After all, the real world exists in three dimensions (length, width, and height); four if you include time. This inconvenient fact hasn’t stopped machine vision companies from using 2D imaging systems to solve a massive and growing number of 3D problems, however.
But cramming a 3D world into 2D technology poses many challenges for the machine vision system designer. Until the last decade, the low availability and high cost of computer power meant that solving 3D problems usually required throwing some useful data away, such as color information and rotational data around each axis. And until recently, the growing body of machine vision technical standards also left 3D camera and software providers to develop their own closed-loop systems, constraining adoption and growth.

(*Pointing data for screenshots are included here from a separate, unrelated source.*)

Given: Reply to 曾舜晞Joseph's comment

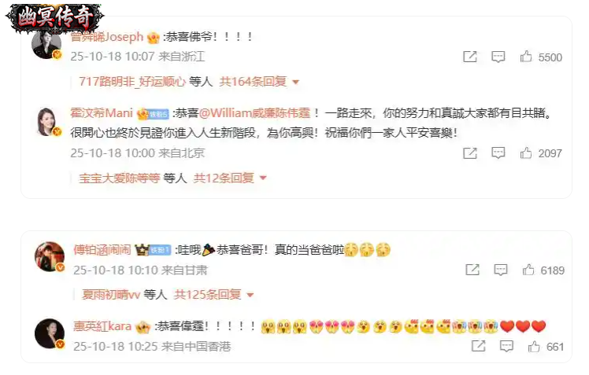Looking at the screenshot, I should [x=498, y=57].
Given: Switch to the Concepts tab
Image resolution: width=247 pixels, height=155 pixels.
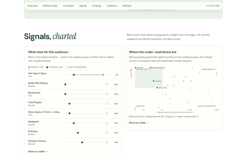Looking at the screenshot, I should [x=68, y=6].
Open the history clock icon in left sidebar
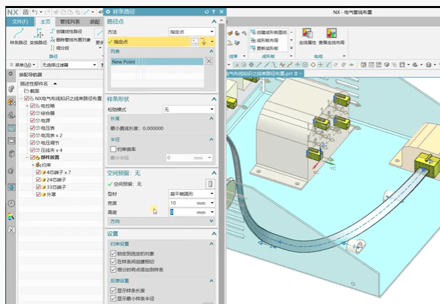 11,202
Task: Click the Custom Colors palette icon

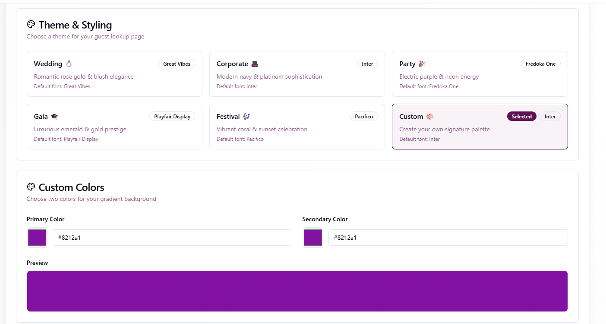Action: pyautogui.click(x=31, y=187)
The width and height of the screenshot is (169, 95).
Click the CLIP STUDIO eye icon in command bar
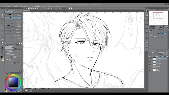[30, 8]
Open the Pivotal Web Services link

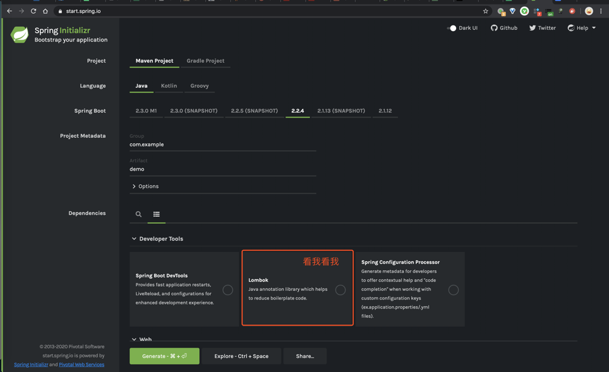pyautogui.click(x=81, y=365)
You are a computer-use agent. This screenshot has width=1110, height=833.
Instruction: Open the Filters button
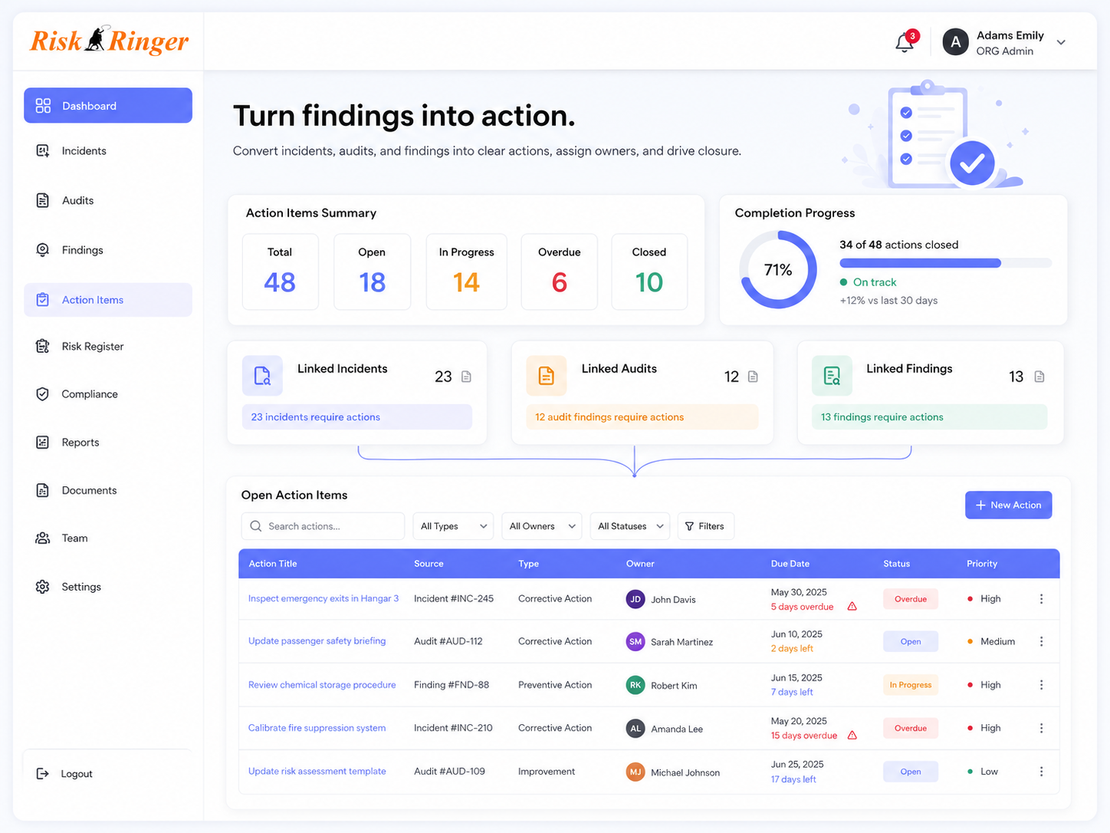coord(705,526)
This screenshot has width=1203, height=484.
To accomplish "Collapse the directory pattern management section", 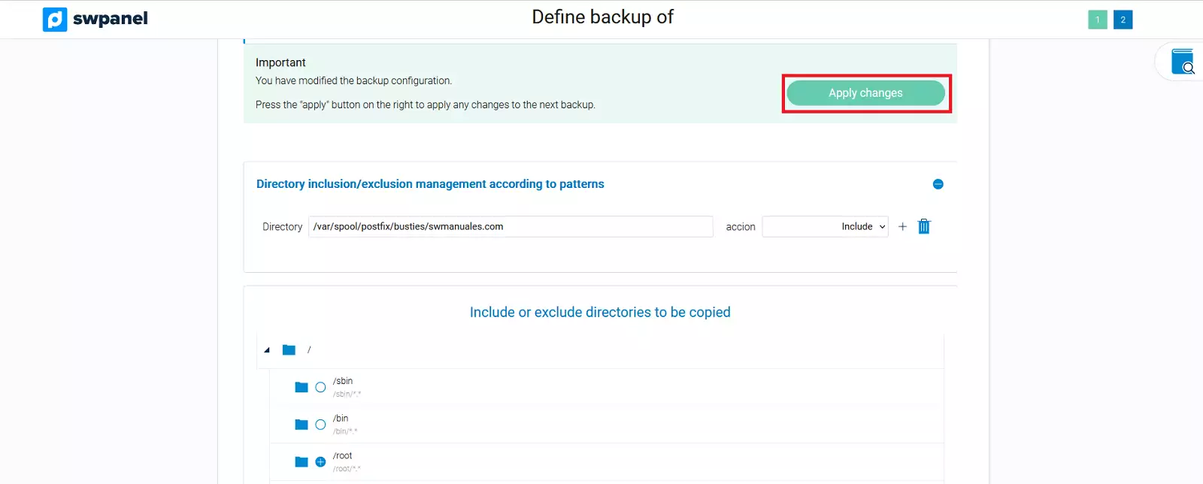I will coord(938,184).
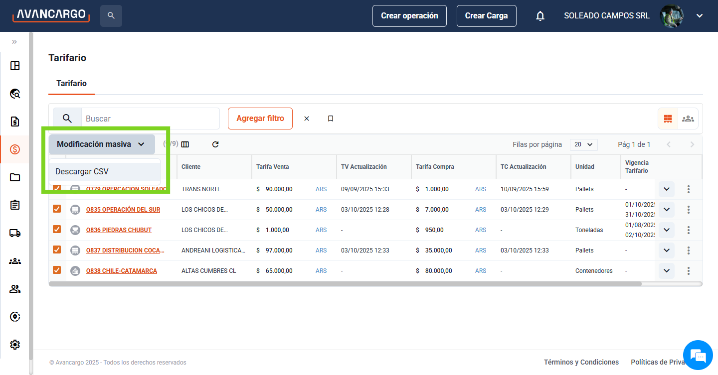Image resolution: width=718 pixels, height=375 pixels.
Task: Click the refresh table icon
Action: coord(215,144)
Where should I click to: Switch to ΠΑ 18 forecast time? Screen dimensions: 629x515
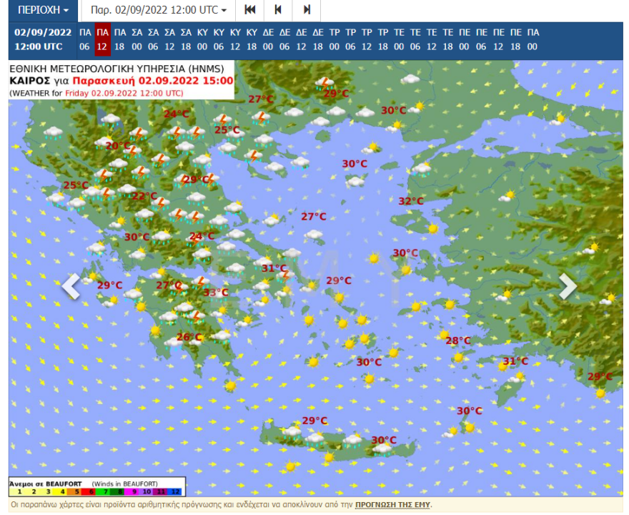[120, 39]
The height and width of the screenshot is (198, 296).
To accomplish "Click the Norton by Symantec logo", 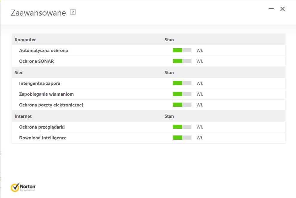I will [23, 187].
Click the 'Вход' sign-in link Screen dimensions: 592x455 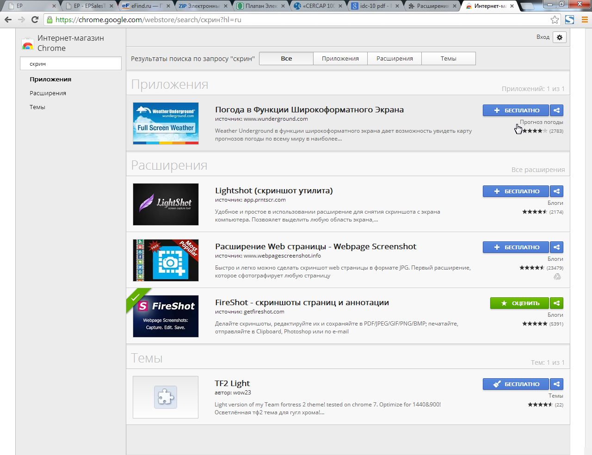pyautogui.click(x=543, y=37)
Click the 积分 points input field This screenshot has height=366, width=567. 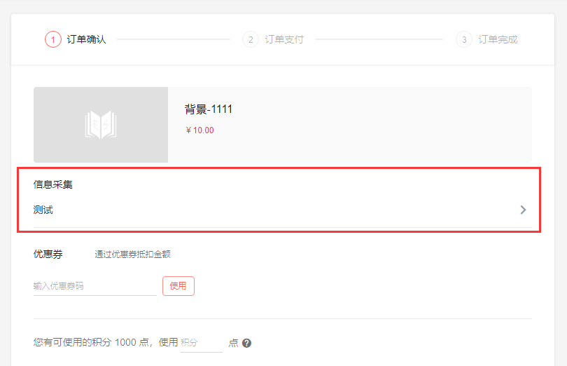click(x=202, y=342)
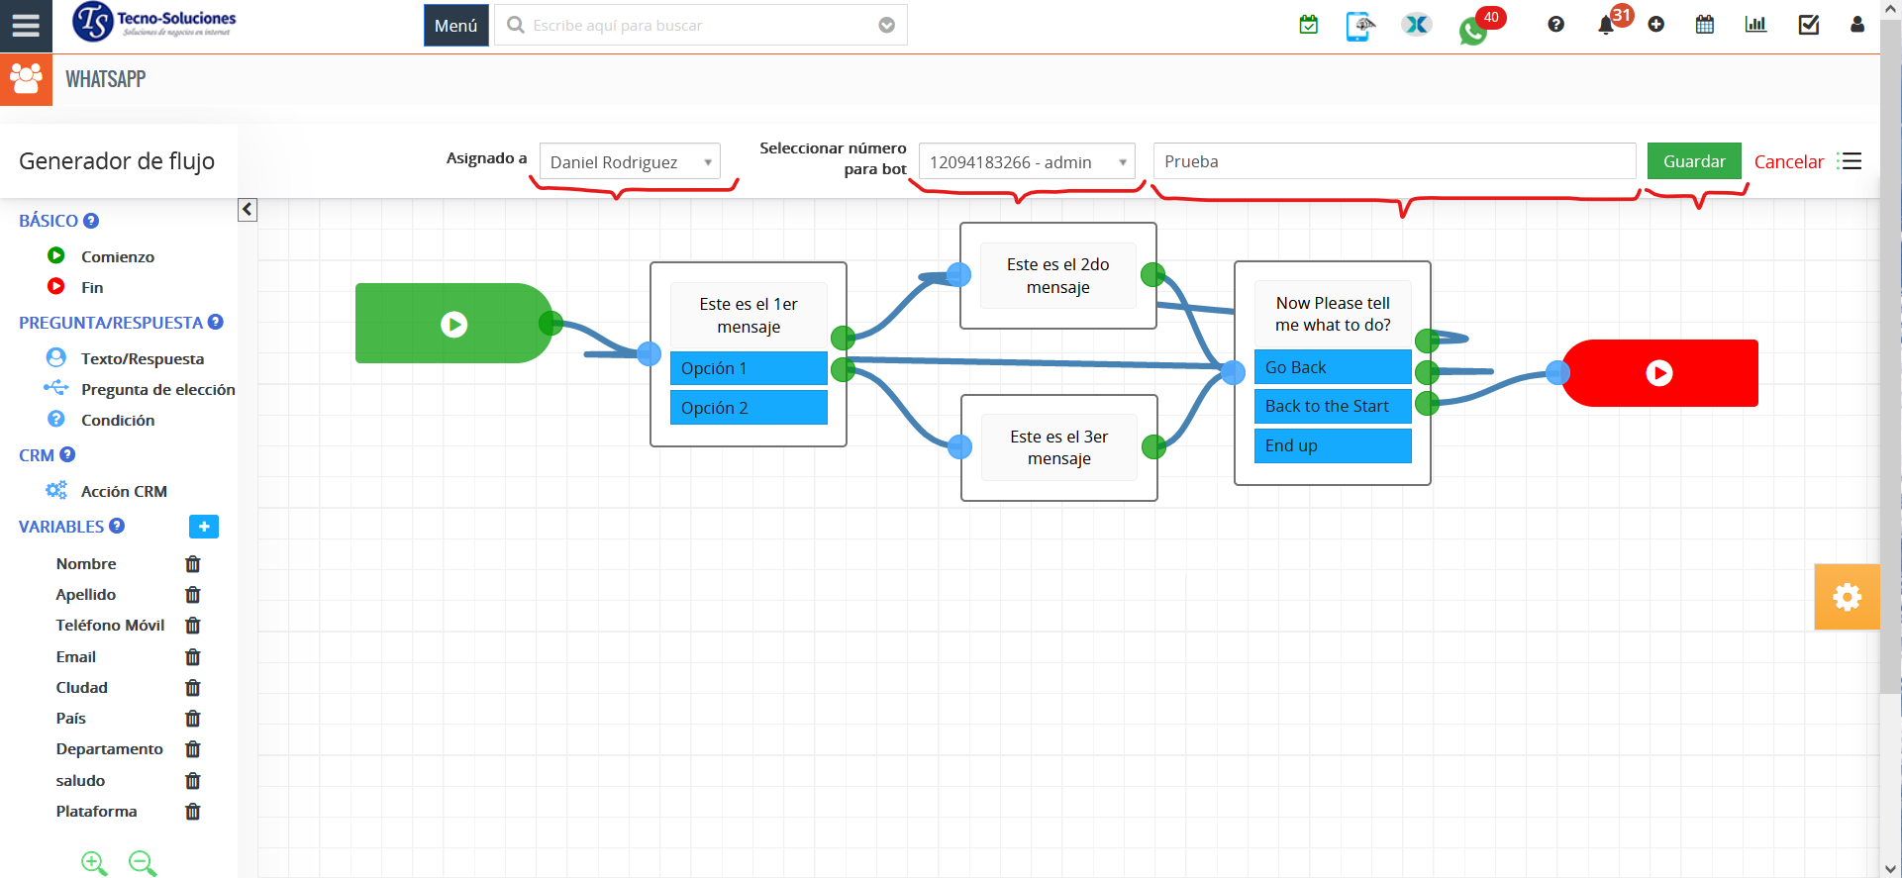Click the Menú button
The image size is (1902, 878).
[x=455, y=26]
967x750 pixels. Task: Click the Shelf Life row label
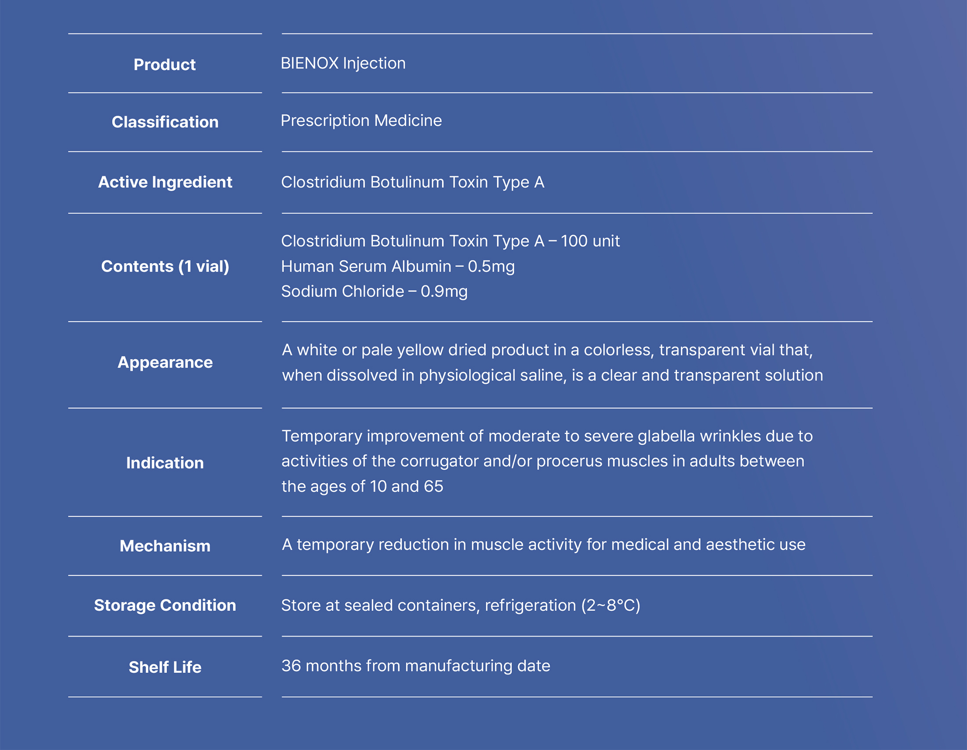(x=165, y=667)
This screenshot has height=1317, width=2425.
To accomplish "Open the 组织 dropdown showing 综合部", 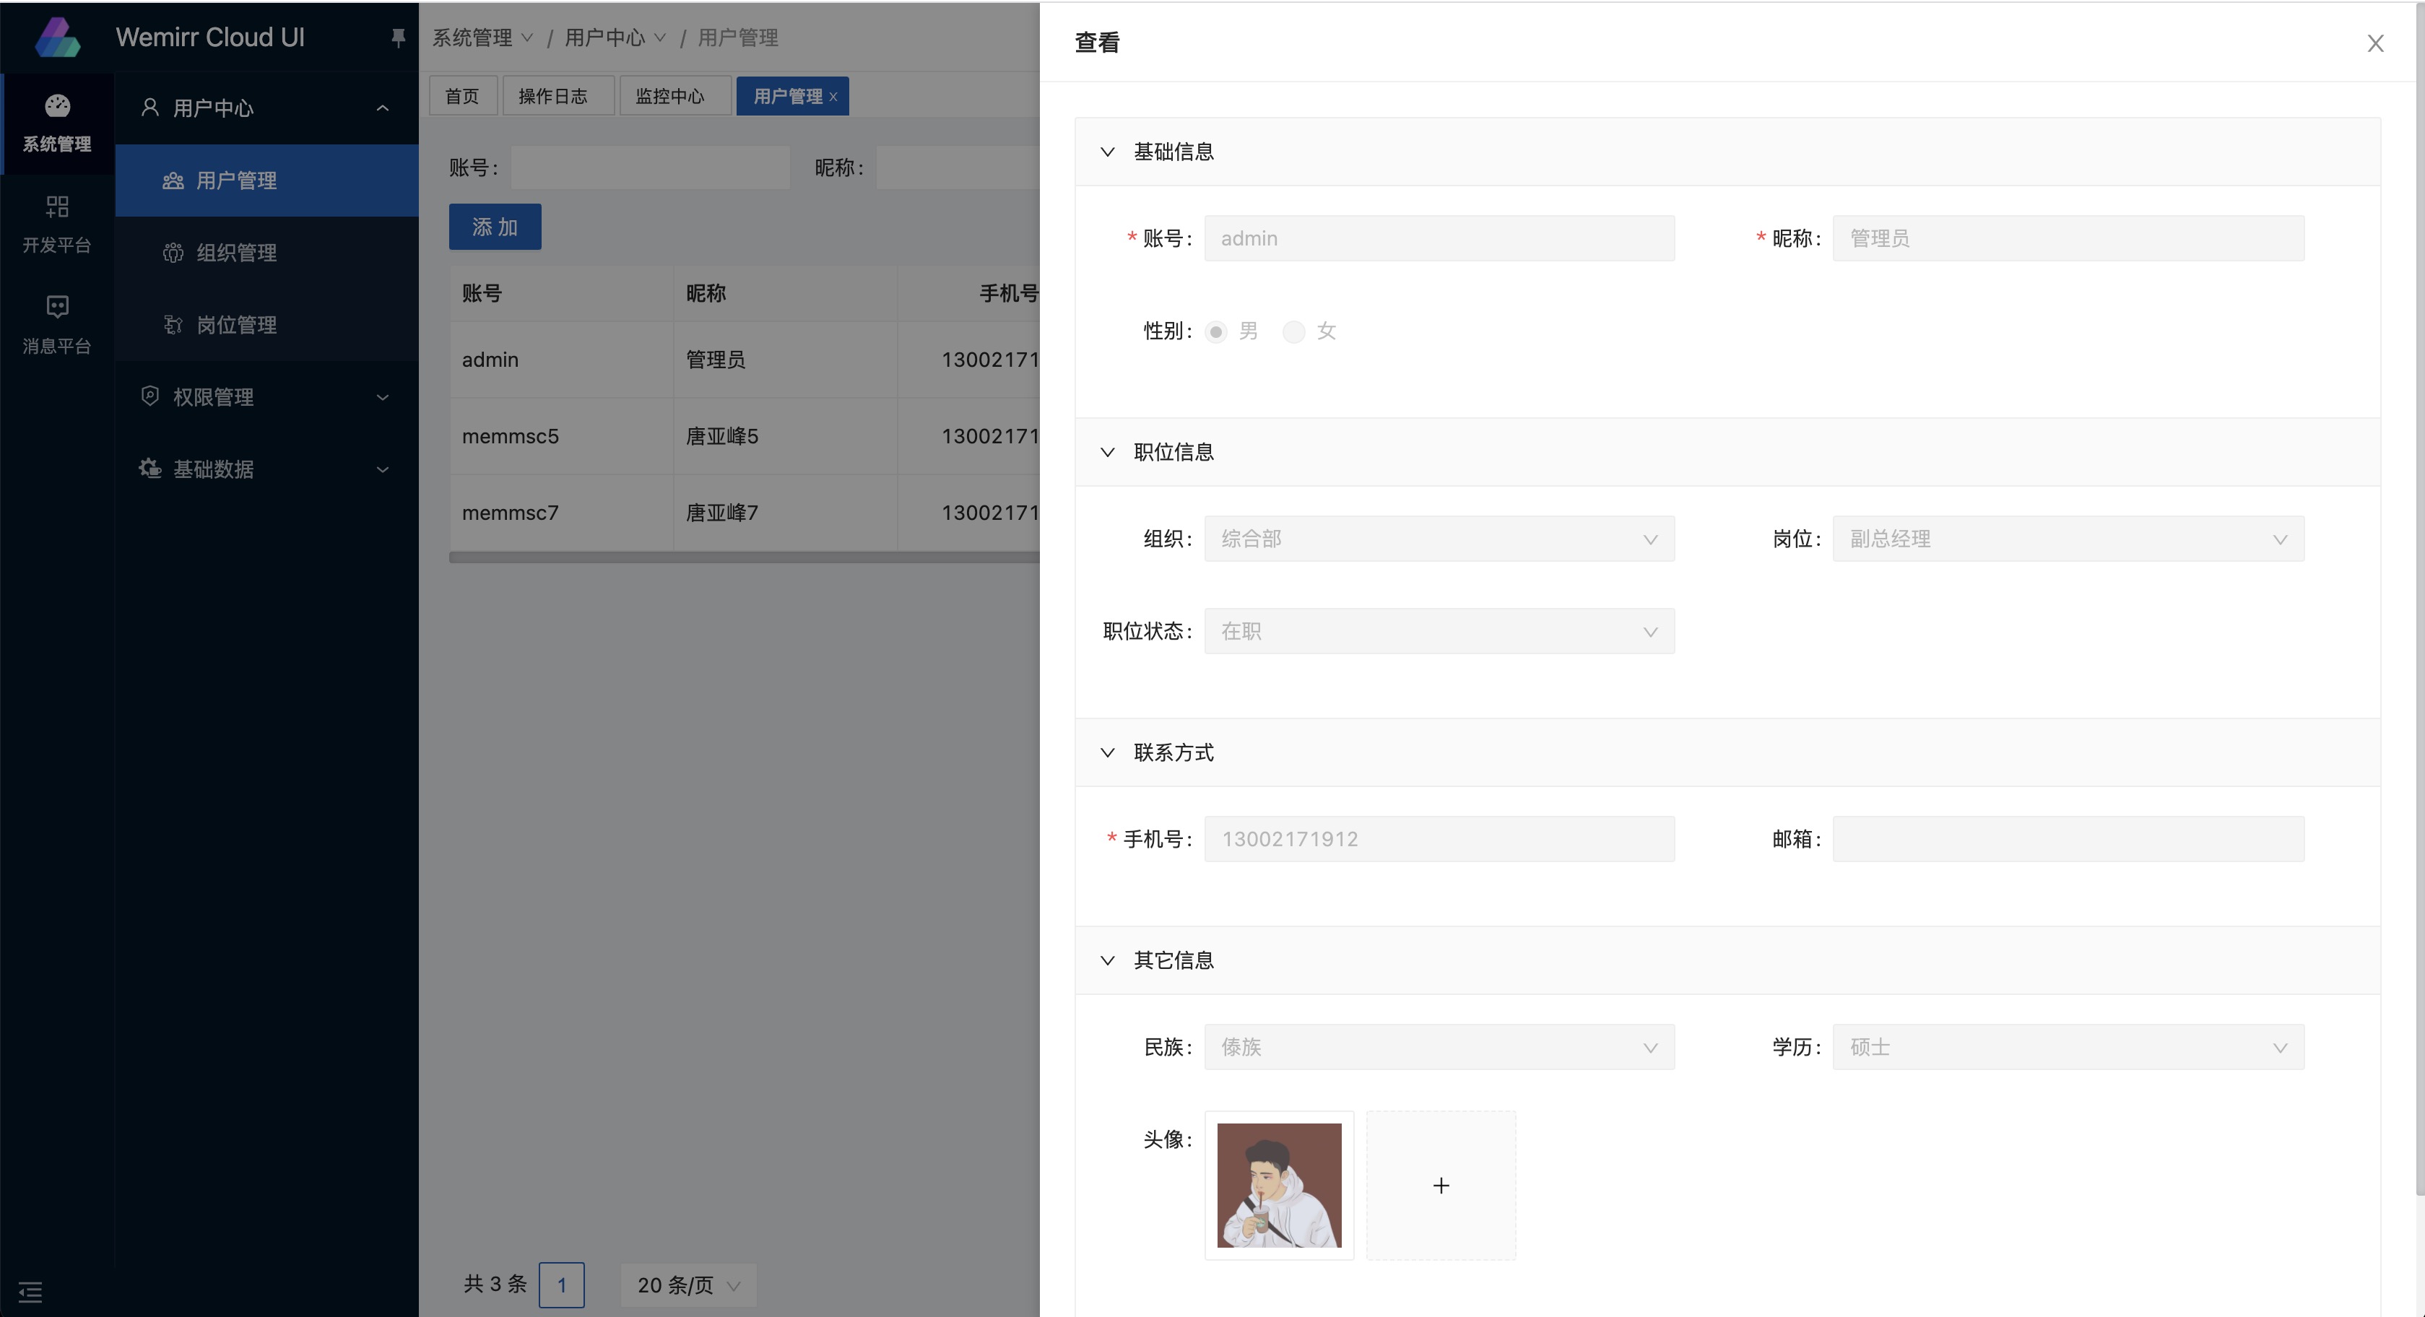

Today, the inclusion of 3D data transmission in the GigE Vision and GenICam standards along with massive amounts of cheap computer power are changing the way companies are designing and using 3D vision systems, bringing the machine vision industry one step closer to living in the real world.
GigE Vision Is Quietly Changing Your 3D Tech
Technical standards provide the compatibility that customers desire and the path to reliable profitability that suppliers need in return. In 2018, the EMVA and AIA — the machine vision trade associations for Europe and North America, respectively — released GigE Vision 2.1. This newest iteration of the standard defined a new multipart payload container specifically for transmitting 3D data from sensor to processor.
“The previous approach was typically a patchwork solution,” explains James Falconer, Product Manager at sensor interface and solutions provider Pleora Technologies and Vice Chairman of the GigE Vision Technical Committee. “They would take a RGB pixel format with 8-bits for each component, for example, and put the depth image in the R component, confidence levels in the G component, and something else in the B component. Their software would have to deconstruct this container to extract meaningful information, which resulted in closed, proprietary 3D systems rather than 3D cameras that can talk to processing software from various vendors.”
In just the past year, Falconer has seen several 3D camera and system manufacturers adopt the new 3D-defined-use camera specification in the GigE Vision and GenICam standards as part of their new product road maps. “This enables camera makers to build powerful embedded 3D cameras using technologies like NVIDIA’s low-cost Jetson that have a lot of power behind them,” says Falconer. “Add a few MIPI sensors and a nano board, then using our eBUS SDK libraries for transmitting the sensor data to the processor, and you can quickly build a powerful 3D camera solution.”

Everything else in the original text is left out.